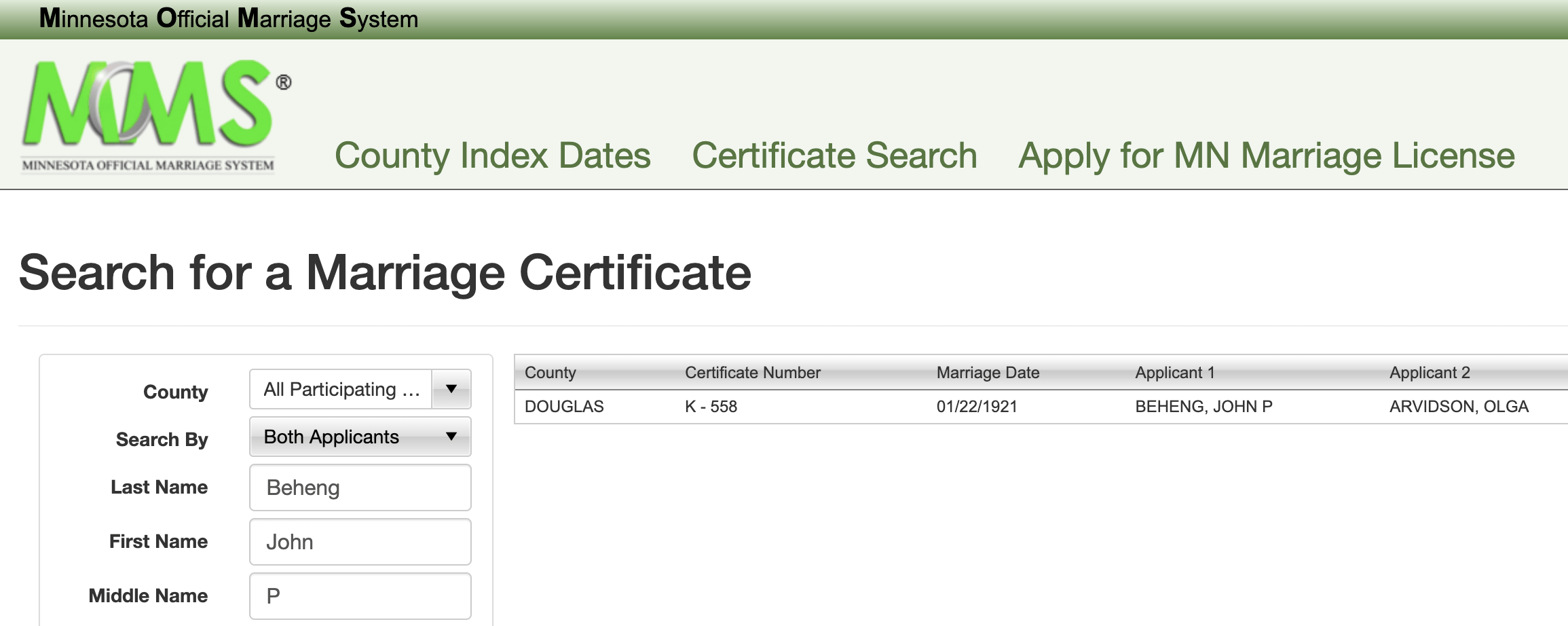Image resolution: width=1568 pixels, height=626 pixels.
Task: Click the Applicant 2 column header
Action: click(x=1430, y=372)
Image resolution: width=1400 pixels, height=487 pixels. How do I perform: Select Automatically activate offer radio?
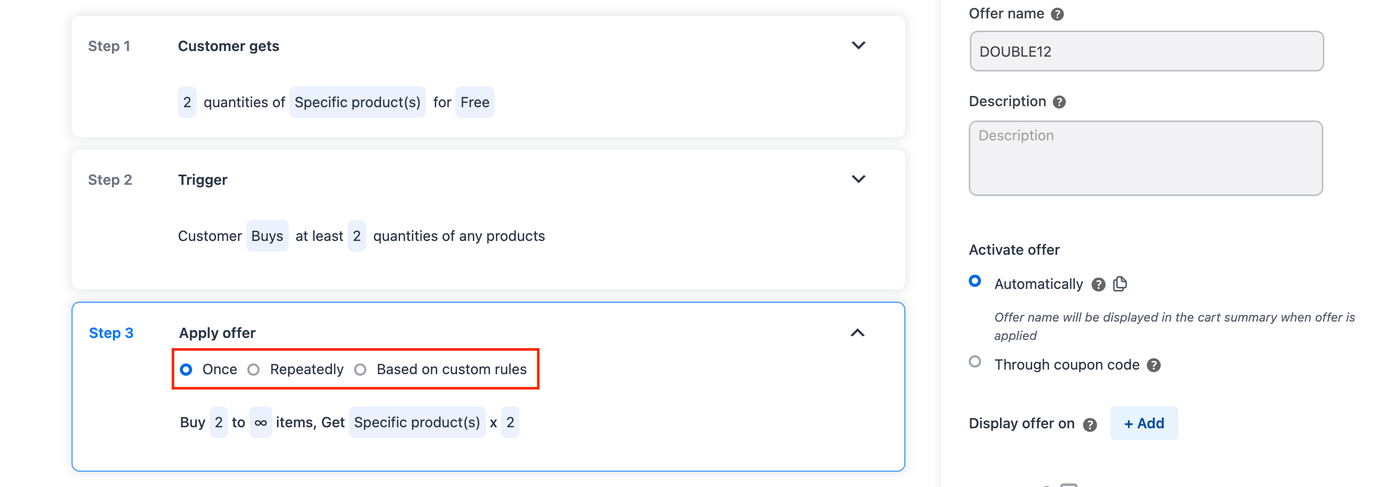pyautogui.click(x=975, y=282)
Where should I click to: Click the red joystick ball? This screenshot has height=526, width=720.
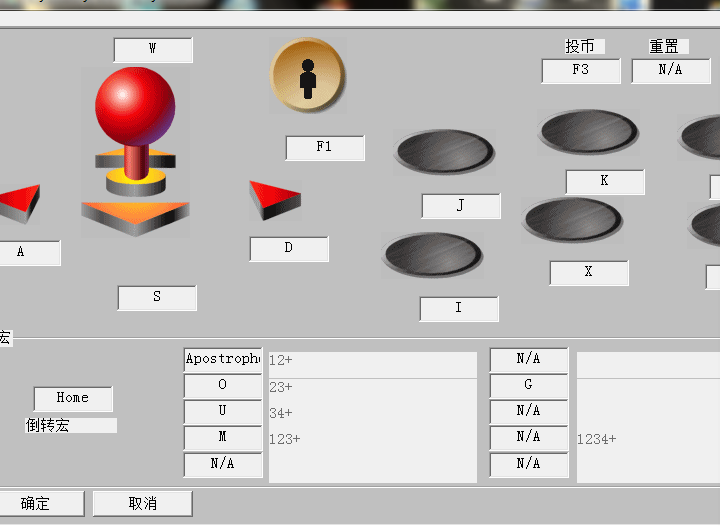pos(135,105)
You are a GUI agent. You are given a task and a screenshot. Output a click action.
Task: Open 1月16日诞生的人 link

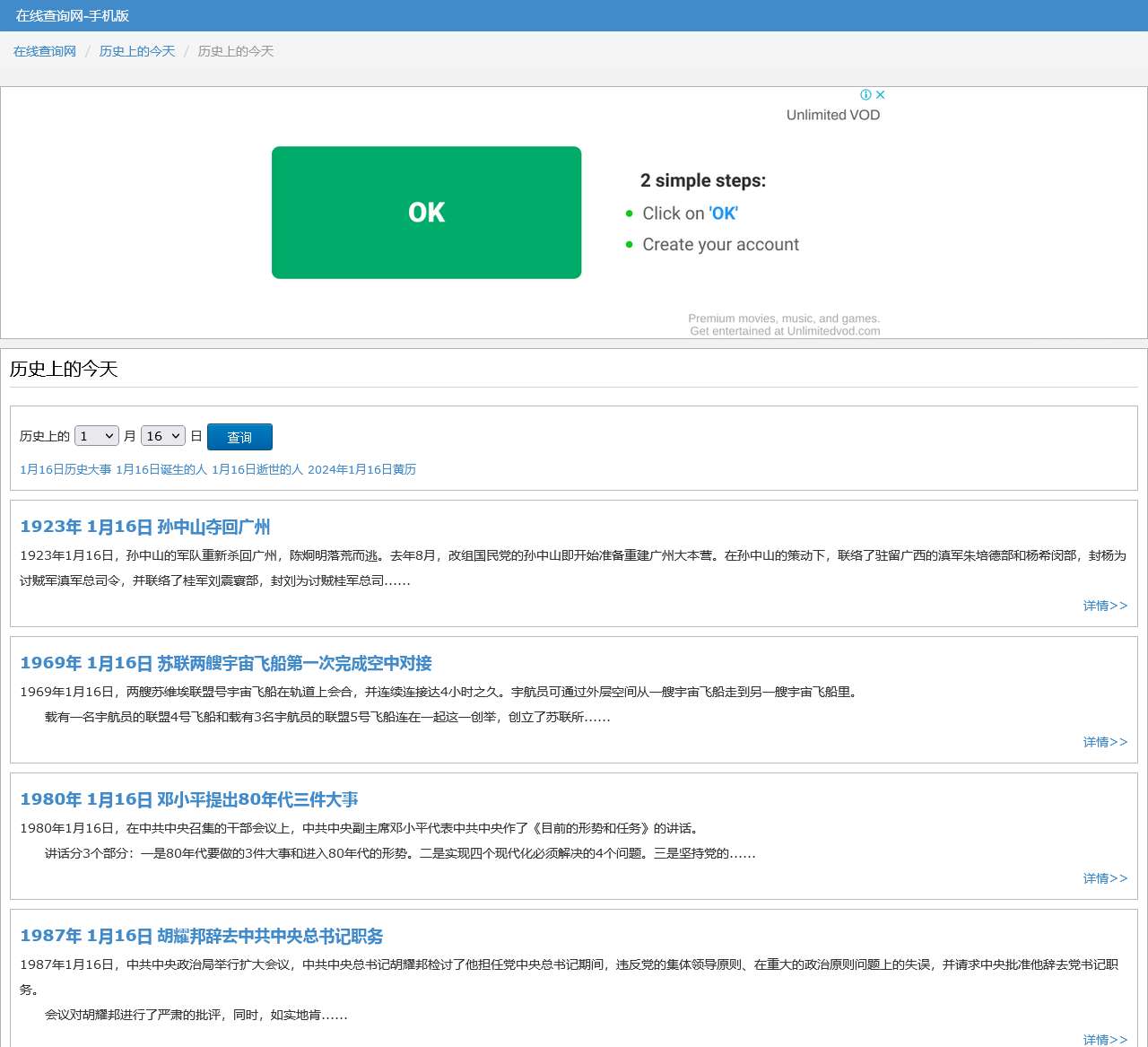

☆ ☆ ☆ ☆

- [Assignment]: Repeat exactly the lines above, starting at the one that contains "Image resolution: width=1400" and stopping at the last line of the entries, and leave out the pictures.

- [Response to the task]:
Image resolution: width=1400 pixels, height=487 pixels. How do I perform: Select Automatically activate offer radio?
pyautogui.click(x=975, y=282)
Where should I click to: Click the red joystick ball? This screenshot has height=526, width=720.
pos(135,105)
You are a GUI agent. You are given a task and a screenshot. Output a click action.
Task: Open 1月16日诞生的人 link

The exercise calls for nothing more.